Digital camera maker Canon lost 5.3 percent to 3,675 yen and chip-tester maker Advantest Corp (6857.T: ) dropped 4.9 percent to 2,001 yen. Honda Motor Co (7267.T: ) slid 4.6 percent to 2,696 yen.

Oil and gas field developer Inpex (1605.T: ) sank 6.2 percent to 541,000 yen, while trading houses Mitsubishi Corp (8058.T: ) lost 5.4 percent to 1,864 yen and Itochu Corp (8001.T: ) shed 3.8 percent to 729 yen.

Hitachi fell to 345 yen. A Hitachi-led consortium was chosen as a preferred bidder in 2009 to build and maintain a fleet of intercity trains in Britain, but the final decision was postponed due to a general election, in which a new government was formed.

The Financial Times said last Friday that Philip Hammond, the new transport secretary, may cancel the deal given the spending squeeze at the transport department, which last week froze a separate train order. Japan’s Asahi newspaper on Monday also reported on a possible cancellation.
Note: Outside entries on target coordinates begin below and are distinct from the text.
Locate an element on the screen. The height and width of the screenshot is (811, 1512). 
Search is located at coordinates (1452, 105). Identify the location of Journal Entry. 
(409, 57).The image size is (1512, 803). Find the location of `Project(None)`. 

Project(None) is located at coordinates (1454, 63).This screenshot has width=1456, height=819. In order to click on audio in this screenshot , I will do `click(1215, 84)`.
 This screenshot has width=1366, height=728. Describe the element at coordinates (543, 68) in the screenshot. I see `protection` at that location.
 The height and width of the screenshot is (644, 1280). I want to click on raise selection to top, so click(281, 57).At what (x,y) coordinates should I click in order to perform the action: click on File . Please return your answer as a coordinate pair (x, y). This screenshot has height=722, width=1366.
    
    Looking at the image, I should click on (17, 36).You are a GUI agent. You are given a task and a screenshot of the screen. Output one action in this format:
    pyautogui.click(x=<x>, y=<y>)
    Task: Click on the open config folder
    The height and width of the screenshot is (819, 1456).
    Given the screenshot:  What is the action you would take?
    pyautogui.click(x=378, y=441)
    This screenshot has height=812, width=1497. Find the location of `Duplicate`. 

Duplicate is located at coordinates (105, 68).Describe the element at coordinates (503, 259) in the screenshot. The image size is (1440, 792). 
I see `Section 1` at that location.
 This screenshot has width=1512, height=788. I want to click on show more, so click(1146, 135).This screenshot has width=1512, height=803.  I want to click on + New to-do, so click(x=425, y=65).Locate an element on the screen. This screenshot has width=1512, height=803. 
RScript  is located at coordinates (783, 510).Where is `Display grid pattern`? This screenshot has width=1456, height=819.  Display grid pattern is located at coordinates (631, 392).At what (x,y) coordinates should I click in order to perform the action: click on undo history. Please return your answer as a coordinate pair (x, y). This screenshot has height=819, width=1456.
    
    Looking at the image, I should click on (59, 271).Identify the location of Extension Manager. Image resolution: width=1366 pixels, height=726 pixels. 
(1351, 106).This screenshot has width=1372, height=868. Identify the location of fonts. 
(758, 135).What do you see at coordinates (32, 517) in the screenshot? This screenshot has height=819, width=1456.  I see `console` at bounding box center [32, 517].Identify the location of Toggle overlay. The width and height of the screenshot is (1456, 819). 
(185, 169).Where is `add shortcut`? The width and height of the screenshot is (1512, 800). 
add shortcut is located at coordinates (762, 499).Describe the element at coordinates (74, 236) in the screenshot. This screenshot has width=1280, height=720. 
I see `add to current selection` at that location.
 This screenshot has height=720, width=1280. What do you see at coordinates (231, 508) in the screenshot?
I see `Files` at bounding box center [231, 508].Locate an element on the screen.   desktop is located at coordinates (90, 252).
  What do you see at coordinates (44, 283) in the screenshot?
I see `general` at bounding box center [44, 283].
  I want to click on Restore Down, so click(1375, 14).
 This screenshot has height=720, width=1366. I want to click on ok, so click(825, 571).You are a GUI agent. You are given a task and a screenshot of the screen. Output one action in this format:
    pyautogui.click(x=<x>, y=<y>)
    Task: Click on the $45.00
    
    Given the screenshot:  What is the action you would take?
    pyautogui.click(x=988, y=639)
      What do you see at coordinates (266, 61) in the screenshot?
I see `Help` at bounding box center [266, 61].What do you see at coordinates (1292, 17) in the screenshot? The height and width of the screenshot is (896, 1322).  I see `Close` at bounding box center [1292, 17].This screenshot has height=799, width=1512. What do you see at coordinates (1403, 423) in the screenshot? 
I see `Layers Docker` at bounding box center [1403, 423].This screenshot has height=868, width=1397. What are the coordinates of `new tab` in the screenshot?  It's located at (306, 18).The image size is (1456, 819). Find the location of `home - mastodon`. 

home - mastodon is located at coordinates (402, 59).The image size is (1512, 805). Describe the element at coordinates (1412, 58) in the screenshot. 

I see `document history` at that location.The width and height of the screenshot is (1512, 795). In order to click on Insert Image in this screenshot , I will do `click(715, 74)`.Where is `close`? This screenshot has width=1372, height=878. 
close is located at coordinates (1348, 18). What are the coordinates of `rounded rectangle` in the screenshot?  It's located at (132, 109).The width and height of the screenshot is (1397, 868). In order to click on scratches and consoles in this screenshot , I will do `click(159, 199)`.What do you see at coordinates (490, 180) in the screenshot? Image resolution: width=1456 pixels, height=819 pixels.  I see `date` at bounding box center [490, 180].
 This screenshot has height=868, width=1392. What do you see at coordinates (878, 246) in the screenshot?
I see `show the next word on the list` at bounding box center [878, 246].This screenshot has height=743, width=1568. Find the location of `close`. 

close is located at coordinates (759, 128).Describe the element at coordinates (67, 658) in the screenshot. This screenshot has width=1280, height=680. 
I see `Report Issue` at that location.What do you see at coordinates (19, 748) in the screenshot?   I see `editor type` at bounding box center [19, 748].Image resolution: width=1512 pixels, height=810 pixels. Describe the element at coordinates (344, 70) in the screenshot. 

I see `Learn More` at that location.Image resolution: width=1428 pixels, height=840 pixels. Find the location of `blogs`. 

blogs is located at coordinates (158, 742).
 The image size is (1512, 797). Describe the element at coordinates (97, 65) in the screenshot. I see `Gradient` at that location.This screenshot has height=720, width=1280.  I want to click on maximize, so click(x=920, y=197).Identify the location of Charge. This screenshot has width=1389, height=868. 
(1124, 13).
But Hitachi Zosen (7004.T: ) climbed 3.5 percent to 118 yen after the Nikkei business daily reported the heavy machinery maker and Finnish engine maker Wartsila (WRT1V.HE: ) will start developing fuel cells for manufacturers and other business users looking to reduce their carbon dioxide emissions.

The two firms already cooperate on engines for ships and power generation.